INFORMATION
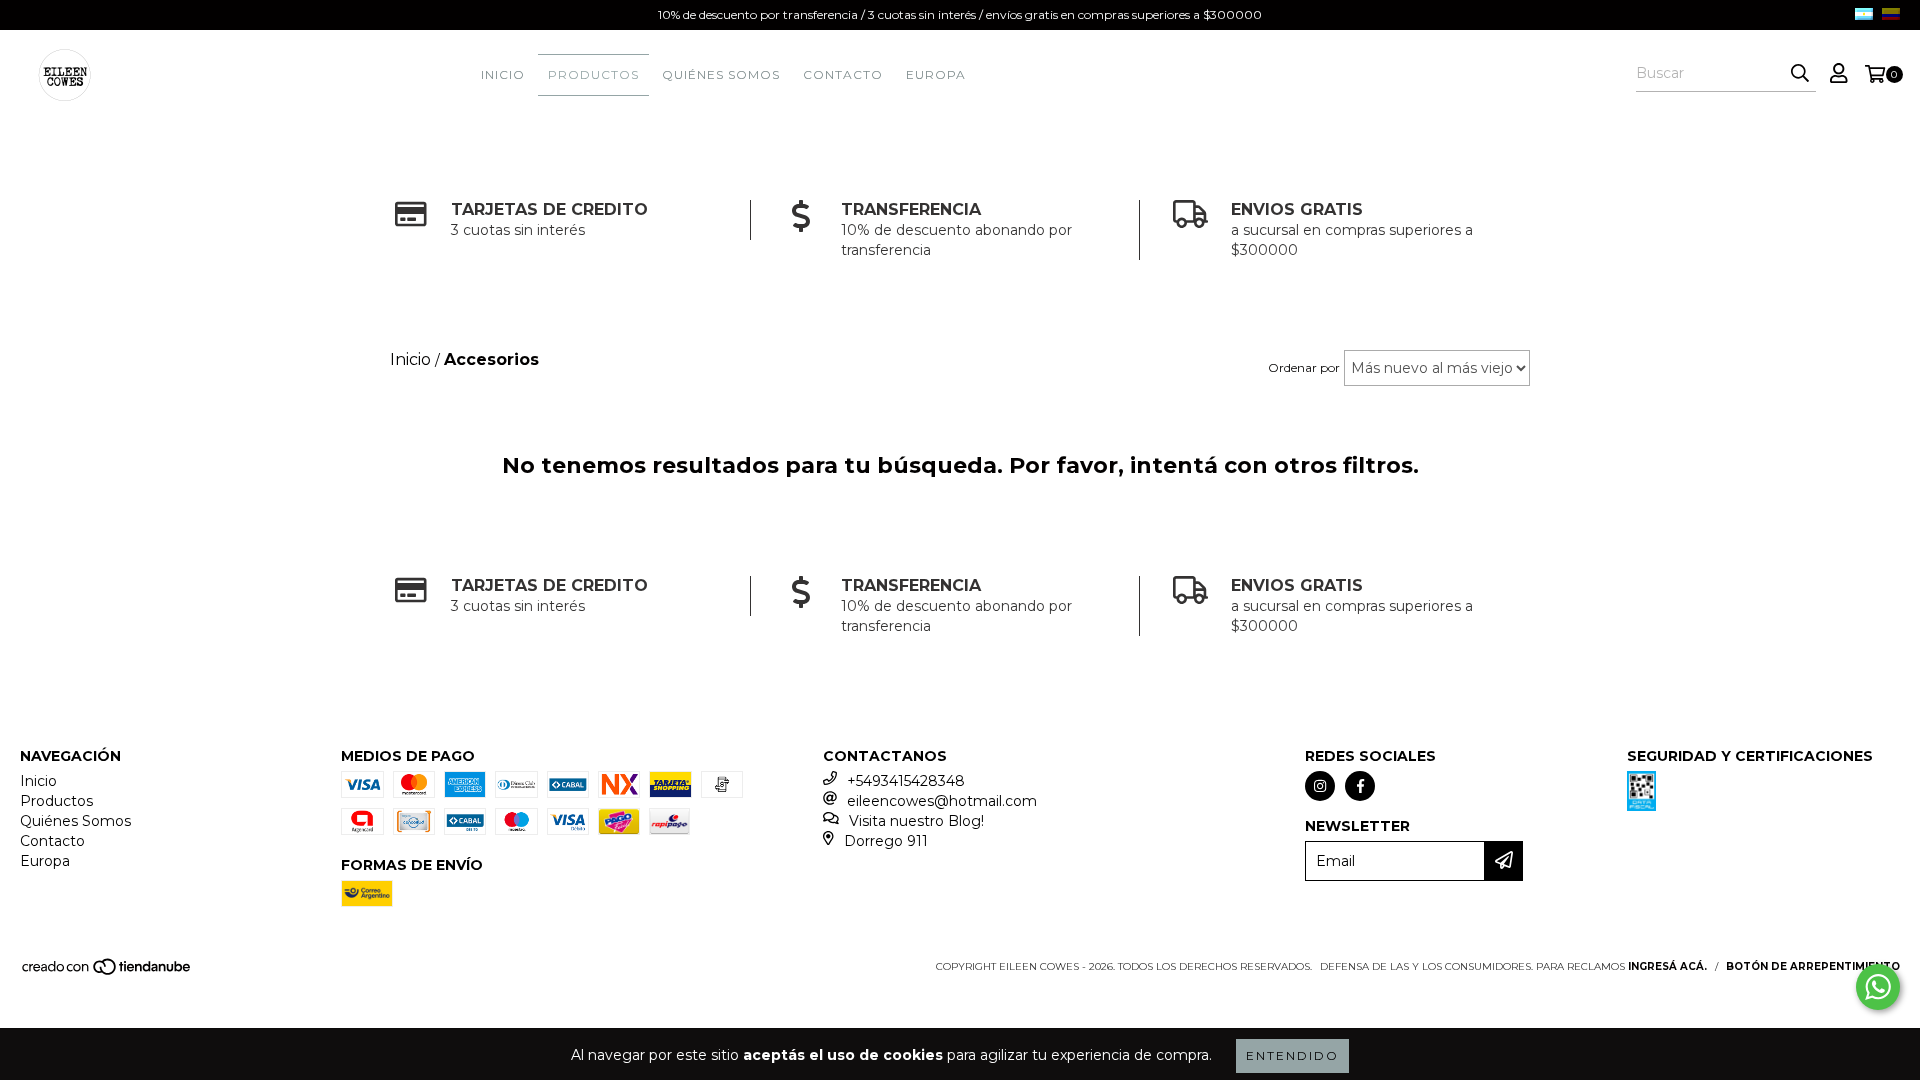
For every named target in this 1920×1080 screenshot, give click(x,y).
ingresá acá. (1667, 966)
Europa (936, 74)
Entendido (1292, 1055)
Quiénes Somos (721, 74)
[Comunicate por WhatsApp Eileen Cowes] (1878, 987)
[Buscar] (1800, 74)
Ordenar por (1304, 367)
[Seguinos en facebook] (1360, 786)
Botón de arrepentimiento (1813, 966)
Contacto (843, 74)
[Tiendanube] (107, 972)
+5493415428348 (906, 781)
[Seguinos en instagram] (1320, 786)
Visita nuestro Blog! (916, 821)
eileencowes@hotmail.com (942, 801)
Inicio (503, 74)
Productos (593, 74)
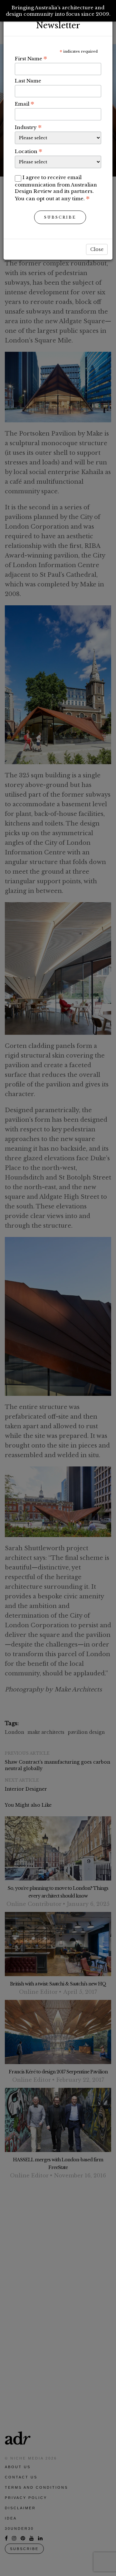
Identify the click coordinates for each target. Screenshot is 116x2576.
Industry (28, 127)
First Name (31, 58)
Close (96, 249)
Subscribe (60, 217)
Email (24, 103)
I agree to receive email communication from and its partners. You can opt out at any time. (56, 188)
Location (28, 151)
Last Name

WORK ITEM
Transcribe the records verbatim, excluding pictures.

OUTPUT BELOW
For every named target in this 1920×1080 screenshot, give click(x,y).
ingresá acá. (1667, 966)
Europa (936, 74)
Entendido (1292, 1055)
Quiénes Somos (721, 74)
[Comunicate por WhatsApp Eileen Cowes] (1878, 987)
[Buscar] (1800, 74)
Ordenar por (1304, 367)
[Seguinos en facebook] (1360, 786)
Botón de arrepentimiento (1813, 966)
Contacto (843, 74)
[Tiendanube] (107, 972)
+5493415428348 (906, 781)
[Seguinos en instagram] (1320, 786)
Visita nuestro Blog! (916, 821)
eileencowes@hotmail.com (942, 801)
Inicio (503, 74)
Productos (593, 74)
Identify the click coordinates for each target. Screenshot is 116x2576.
Industry (28, 127)
First Name (31, 58)
Close (96, 249)
Subscribe (60, 217)
Email (24, 103)
I agree to receive email communication from and its partners. You can opt out at any time. (56, 188)
Location (28, 151)
Last Name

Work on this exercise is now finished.